Borrowing the workplace model of the Pike Place fish market, the wisdom in this book is as follows:
- Have the courage to change.
- Never fear the risk of failure. The risk of doing nothing is greater than the risk of acting.
- Each of us is an artist. Every day we have a choice to create each day like a work of art. The reason you were born was to leave your own indelible mark on the world. Respect your creative urges. Have faith in yourself.
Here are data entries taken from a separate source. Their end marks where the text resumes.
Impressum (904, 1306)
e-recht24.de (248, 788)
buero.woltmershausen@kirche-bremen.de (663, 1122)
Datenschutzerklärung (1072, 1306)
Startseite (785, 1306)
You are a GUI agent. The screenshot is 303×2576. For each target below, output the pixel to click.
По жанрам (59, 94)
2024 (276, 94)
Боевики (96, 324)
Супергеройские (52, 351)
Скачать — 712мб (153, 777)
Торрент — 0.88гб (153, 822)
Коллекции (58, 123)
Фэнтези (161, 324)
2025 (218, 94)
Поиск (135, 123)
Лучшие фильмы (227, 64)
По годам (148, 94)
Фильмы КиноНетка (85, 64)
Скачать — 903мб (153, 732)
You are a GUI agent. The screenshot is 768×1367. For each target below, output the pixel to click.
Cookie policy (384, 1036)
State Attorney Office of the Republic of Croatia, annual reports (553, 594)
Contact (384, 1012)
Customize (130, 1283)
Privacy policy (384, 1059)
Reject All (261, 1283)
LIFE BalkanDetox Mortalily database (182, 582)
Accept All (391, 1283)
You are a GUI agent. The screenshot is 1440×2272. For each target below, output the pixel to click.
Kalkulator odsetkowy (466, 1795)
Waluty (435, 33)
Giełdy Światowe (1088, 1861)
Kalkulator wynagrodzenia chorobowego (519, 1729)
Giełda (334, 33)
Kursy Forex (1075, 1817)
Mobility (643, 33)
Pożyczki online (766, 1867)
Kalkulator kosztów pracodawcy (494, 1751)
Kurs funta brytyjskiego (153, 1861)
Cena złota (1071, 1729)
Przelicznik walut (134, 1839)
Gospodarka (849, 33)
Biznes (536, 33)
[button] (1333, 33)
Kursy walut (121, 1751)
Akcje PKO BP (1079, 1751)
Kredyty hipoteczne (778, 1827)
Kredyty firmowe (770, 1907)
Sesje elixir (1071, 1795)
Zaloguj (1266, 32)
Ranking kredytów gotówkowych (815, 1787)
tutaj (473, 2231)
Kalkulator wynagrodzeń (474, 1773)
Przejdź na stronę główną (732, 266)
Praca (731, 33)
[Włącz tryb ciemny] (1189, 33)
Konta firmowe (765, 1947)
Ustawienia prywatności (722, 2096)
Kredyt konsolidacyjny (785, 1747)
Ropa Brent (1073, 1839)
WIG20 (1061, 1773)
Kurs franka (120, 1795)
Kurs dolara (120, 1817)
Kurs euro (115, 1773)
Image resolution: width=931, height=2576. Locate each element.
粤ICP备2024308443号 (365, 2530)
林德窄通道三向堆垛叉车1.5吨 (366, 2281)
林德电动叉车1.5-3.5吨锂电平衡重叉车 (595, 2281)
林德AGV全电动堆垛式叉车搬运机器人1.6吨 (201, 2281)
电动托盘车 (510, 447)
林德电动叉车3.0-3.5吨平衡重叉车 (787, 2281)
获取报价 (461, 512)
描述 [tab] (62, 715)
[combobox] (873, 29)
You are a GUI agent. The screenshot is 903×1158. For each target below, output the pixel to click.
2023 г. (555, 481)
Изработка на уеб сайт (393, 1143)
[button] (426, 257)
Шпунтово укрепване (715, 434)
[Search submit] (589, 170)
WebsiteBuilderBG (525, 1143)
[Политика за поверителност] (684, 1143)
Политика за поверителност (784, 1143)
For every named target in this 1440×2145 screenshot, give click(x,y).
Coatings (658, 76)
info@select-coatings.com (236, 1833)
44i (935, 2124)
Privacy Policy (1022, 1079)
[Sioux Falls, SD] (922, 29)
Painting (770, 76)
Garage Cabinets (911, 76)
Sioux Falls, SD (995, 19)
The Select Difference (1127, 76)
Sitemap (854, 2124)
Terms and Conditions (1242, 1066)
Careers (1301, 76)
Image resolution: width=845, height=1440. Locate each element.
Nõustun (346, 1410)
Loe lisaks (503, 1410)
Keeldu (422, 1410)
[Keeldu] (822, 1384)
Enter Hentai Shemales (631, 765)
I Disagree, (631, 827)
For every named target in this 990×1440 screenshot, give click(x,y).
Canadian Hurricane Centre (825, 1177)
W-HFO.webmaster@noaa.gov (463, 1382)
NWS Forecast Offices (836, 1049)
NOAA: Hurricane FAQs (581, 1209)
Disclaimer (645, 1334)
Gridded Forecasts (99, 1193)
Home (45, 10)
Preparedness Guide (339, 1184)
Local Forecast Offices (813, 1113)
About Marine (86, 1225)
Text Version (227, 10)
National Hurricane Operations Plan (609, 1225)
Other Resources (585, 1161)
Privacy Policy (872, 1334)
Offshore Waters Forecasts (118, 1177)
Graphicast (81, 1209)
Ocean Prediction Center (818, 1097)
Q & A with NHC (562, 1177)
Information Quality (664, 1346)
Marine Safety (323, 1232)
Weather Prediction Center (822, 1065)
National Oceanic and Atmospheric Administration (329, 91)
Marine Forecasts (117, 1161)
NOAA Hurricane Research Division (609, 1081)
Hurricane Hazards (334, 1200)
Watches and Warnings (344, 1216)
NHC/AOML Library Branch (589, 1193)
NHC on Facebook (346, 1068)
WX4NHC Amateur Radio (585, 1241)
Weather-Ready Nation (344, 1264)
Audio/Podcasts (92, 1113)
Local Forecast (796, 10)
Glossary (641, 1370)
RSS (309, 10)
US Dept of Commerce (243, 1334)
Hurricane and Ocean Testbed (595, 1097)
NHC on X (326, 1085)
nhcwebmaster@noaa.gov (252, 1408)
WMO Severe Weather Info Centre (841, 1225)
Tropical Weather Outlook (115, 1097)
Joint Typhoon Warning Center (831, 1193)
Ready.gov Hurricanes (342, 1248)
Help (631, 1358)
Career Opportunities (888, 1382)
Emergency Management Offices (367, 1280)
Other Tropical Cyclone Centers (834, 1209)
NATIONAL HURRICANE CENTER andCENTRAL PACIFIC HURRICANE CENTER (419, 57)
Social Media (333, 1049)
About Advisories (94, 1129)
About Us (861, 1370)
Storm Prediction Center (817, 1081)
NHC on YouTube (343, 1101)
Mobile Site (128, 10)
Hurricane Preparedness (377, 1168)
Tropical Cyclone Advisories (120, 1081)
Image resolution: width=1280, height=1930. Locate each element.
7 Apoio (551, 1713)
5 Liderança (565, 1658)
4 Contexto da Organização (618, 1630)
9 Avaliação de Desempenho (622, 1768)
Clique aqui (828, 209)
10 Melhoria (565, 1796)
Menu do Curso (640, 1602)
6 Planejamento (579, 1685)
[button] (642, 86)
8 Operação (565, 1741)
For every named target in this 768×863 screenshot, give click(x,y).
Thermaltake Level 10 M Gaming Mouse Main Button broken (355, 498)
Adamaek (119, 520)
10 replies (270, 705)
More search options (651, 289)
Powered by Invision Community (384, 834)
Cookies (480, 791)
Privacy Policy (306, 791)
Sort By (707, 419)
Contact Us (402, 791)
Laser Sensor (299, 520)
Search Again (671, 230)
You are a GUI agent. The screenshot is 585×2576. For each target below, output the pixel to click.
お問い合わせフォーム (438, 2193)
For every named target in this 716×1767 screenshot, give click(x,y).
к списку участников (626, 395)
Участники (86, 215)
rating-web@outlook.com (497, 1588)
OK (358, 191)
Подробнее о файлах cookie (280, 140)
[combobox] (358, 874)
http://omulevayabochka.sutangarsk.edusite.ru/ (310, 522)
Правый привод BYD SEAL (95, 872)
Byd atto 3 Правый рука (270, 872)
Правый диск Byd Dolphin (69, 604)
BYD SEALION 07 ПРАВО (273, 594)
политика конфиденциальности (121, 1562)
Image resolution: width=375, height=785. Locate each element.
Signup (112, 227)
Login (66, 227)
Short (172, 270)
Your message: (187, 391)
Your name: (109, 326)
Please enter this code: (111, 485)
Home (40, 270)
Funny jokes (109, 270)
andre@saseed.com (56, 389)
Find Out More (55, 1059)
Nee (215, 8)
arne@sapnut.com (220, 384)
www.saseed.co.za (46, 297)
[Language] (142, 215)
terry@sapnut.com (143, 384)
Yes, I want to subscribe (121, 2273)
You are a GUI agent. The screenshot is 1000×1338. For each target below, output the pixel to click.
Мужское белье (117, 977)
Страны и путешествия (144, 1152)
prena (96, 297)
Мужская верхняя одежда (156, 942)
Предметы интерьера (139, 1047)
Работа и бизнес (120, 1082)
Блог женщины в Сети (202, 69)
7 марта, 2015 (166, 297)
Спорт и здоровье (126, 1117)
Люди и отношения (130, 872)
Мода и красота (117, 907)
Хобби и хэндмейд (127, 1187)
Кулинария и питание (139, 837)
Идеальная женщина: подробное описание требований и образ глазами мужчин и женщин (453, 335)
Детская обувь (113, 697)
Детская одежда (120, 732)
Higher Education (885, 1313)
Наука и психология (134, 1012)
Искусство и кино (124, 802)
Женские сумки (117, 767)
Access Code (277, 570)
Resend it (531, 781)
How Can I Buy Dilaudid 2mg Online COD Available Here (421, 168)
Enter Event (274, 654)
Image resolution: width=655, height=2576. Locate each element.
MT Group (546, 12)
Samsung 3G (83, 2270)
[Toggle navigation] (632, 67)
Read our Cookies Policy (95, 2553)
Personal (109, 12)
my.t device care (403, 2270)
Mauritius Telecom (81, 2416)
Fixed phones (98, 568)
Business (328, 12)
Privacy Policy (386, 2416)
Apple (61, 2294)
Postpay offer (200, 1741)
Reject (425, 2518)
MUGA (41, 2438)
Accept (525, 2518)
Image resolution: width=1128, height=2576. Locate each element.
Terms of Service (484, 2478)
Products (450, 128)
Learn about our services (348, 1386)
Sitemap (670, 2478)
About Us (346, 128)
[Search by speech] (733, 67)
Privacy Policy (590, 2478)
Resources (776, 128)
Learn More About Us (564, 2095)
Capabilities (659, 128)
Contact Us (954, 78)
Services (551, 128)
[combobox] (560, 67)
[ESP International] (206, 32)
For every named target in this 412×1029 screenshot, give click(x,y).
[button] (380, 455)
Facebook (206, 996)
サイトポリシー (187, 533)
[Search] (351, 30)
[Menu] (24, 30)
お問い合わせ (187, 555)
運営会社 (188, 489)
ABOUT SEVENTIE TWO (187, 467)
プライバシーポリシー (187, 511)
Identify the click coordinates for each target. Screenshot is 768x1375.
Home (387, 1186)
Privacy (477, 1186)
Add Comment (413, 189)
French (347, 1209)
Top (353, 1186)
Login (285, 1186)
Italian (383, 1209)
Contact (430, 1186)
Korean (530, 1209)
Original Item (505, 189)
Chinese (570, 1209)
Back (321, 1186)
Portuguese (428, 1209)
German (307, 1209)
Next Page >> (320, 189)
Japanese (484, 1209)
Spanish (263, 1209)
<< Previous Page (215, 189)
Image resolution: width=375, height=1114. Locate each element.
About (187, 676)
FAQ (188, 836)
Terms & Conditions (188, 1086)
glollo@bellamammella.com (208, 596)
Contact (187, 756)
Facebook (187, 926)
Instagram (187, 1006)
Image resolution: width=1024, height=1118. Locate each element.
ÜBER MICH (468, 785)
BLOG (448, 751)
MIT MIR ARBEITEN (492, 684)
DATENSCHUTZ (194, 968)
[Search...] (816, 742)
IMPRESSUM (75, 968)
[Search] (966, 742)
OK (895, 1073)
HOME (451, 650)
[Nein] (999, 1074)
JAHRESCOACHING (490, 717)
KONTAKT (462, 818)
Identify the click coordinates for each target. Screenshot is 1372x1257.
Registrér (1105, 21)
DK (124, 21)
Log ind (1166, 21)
Your choices are as authentic as you are.
- Never stop learning and growing.
- You have within yourself more resources of energy, talent, and strength than you think.
- Concrete steps to take: Call a meeting and speak from the heart, find a message that communicates choosing your attitude in a way that everyone will understand and personalize.
- Provide motivation, and persist with faith.
“On becoming a leader” by Warren Bennis
DePaul University professor Roger Lall recently set this book as a requirement for his class, Marketing Strategy and Planning.
Some of my conclusions after reading the book are:
- Thinking strategically is a necessary but not sufficient condition to be a leader
- The proper leader must possess charisma, must be authentic
- A leader should be a reflective person, learning from his/her experience
“The Effective Executive” by Peter F. Drucker
“The measure of the executive is the ability to “get the right things done”. This usually involves doing what other people have overlooked as well as avoiding what is unproductive. Intelligence, imagination, and knowledge may all be wasted in an executive job without the acquired habits of mind that mold them into results.”
In this book, Drucker demonstrates the most efficient ways to develop the necessary executive leadership skills of time management, organizational contributions, effectively mobilizing strengths, setting priorities and effective decision making.
Jill Selman, MA Public Relations & Advertising
“What Color is Your Parachute?” by Richard Nelson Bolles
This book is updated annually so you can be sure the most pertinent information is always included to reflect the true pulse of the relevant job market. It’s an encouraging and practical book. There are certain exercises that are encouraged to help you find your primary talents and the book helps you understand how best to integrate those talents in the job search. This book would be really advantageous to read anytime but particularly during this economic climate.
“Saving the World at Work” by Tim Sanders
I’m reading this book right now, so I’m not finished with it, but it’s about Corporate Social Responsibility and being a leader in your industry by being innovative and socially conscious and leveraging your power to further your mission. The book talks about generating “profits through purpose, while changing the tastes of customers and employees one innovation at a time.” It gives several examples of how post-911 and Enron, consumers want to buy from, employees want to work for, and other companies want to do business with companies that are giving back. Sanders calls it a Responsibility Revolution. I assume once I get further into it, it will turn into a guide how to do this and make these changes within your own company.